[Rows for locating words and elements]
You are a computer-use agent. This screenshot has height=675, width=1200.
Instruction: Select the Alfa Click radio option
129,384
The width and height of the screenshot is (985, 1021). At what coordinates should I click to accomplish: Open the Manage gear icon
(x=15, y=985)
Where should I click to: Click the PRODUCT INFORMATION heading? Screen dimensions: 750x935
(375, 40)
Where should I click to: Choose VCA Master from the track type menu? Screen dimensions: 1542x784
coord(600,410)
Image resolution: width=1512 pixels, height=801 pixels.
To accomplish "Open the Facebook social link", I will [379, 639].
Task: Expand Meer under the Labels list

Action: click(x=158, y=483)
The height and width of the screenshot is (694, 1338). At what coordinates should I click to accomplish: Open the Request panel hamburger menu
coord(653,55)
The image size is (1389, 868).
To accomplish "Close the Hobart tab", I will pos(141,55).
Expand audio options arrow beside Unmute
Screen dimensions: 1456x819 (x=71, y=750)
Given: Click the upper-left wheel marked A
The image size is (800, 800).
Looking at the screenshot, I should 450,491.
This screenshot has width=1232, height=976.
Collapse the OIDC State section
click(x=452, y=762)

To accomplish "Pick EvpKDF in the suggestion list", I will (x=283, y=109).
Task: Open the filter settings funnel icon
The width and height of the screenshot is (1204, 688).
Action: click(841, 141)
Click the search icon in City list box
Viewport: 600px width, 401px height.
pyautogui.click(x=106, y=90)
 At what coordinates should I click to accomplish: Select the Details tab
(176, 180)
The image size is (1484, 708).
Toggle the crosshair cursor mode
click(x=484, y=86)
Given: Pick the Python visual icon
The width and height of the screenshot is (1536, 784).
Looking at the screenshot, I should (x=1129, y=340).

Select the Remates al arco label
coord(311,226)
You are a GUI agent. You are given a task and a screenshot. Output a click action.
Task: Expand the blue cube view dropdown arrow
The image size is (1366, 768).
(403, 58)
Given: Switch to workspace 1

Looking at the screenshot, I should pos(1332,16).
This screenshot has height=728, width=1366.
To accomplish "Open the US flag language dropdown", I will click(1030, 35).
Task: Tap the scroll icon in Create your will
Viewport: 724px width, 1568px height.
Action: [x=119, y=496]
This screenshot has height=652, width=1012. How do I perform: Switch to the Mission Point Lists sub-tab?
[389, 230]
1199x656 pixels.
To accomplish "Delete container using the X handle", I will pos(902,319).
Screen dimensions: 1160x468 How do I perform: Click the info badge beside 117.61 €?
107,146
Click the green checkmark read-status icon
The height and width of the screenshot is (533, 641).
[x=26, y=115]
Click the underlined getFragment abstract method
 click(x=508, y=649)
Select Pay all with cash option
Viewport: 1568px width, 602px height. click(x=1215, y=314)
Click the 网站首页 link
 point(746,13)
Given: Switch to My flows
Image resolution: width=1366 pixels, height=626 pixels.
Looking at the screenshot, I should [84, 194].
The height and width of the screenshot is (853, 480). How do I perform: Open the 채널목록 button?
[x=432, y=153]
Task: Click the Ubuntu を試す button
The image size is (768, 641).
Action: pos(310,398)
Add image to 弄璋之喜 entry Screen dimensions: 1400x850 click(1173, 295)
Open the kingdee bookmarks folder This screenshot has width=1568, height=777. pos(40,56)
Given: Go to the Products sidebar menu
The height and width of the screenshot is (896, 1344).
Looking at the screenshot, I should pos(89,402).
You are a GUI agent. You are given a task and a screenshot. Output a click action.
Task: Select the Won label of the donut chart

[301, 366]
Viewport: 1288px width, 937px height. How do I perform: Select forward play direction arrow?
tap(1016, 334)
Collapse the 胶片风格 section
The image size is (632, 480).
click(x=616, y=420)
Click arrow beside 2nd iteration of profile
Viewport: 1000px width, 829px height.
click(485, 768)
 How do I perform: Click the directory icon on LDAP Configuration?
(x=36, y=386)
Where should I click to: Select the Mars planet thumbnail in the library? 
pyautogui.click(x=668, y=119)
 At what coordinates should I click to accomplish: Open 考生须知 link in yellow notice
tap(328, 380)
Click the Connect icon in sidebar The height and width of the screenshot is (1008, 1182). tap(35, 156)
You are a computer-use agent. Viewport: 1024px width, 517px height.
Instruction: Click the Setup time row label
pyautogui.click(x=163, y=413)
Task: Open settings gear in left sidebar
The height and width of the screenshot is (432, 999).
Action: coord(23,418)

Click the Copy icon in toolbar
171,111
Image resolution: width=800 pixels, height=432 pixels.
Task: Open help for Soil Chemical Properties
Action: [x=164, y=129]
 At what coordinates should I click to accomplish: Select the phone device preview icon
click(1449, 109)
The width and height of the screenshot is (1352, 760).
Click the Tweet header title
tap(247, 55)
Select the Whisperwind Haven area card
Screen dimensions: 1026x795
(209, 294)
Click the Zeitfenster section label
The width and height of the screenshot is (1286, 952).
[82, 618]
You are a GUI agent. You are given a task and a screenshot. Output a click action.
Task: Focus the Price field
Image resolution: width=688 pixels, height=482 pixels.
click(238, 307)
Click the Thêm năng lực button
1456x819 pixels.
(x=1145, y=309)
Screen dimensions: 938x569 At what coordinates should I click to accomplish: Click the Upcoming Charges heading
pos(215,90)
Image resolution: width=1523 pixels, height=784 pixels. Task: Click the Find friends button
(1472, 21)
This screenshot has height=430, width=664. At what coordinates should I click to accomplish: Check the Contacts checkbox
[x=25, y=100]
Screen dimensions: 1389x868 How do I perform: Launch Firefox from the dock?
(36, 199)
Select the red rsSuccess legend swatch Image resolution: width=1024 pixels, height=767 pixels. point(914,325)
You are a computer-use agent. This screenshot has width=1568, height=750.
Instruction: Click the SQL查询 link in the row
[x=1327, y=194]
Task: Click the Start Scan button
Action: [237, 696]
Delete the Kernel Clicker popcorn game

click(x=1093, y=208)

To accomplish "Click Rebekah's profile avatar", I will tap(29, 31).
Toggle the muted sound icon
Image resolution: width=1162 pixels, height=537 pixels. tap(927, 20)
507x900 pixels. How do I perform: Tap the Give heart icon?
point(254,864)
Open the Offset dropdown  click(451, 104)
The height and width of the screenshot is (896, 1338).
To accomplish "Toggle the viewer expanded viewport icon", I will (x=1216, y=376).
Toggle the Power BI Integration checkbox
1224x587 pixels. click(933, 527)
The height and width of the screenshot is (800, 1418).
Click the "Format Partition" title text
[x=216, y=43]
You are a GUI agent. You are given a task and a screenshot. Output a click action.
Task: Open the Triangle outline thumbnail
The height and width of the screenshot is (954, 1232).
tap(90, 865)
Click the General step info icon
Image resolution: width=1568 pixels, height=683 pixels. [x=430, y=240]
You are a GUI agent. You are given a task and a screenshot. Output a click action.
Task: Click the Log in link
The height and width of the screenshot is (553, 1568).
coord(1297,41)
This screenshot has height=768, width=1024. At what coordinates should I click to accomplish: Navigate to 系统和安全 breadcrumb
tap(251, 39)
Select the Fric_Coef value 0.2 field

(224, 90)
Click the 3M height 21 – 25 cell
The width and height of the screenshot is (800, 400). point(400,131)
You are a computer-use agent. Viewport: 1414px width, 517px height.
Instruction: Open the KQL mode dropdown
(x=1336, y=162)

Request — Pull out each line of the rows above that contains the word "title".

Full answer —
Click the Tweet header title
Click the "Format Partition" title text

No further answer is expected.